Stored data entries
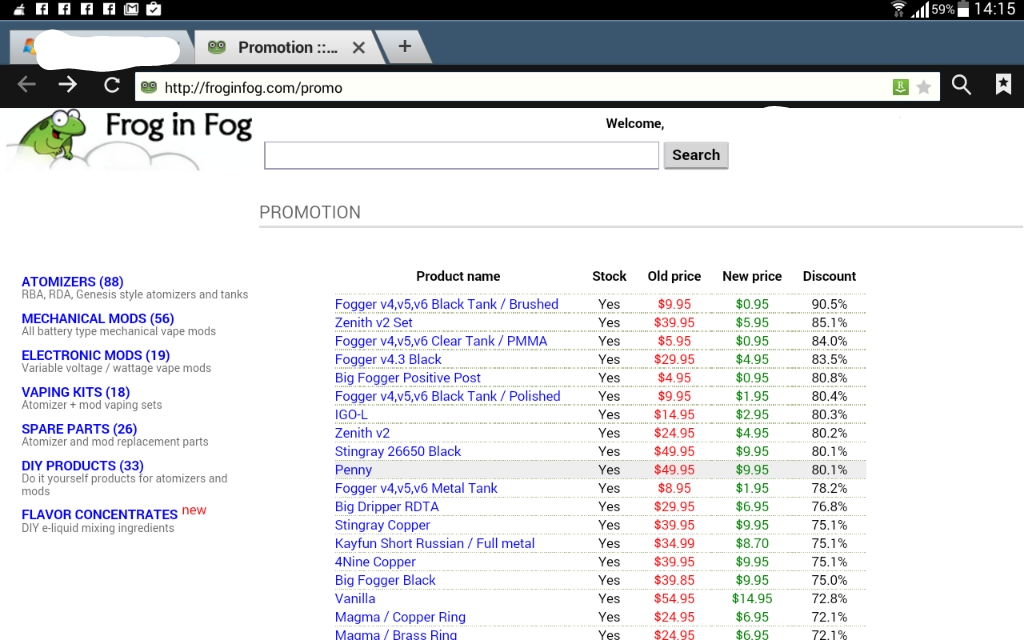Tap the green download icon in address bar
1024x640 pixels.
click(x=901, y=87)
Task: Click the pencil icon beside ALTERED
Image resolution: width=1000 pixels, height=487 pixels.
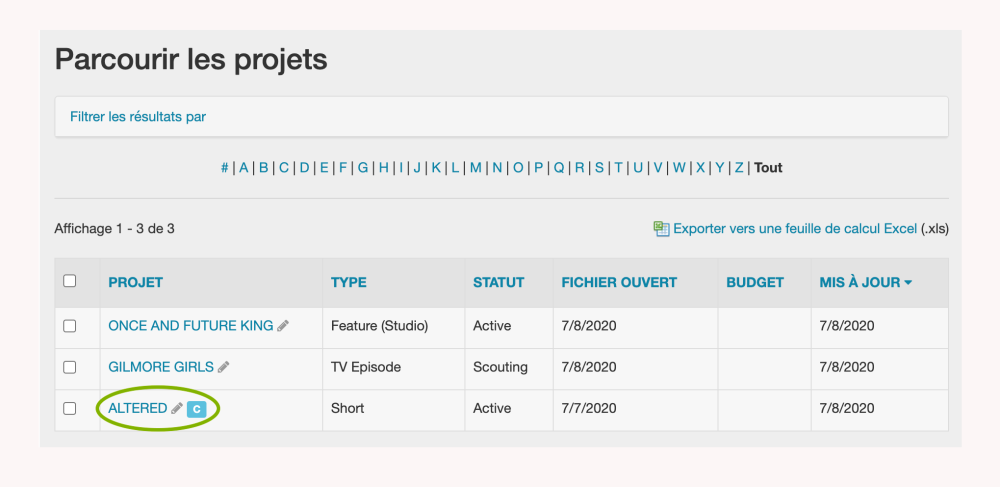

• What you need to do
Working from the line containing "Task: Click the pencil icon beside ALTERED" to the last line of the data, retype every line exactly, both ends included, and leave out all pictures.

• Answer for the task
Task: Click the pencil icon beside ALTERED
Image resolution: width=1000 pixels, height=487 pixels.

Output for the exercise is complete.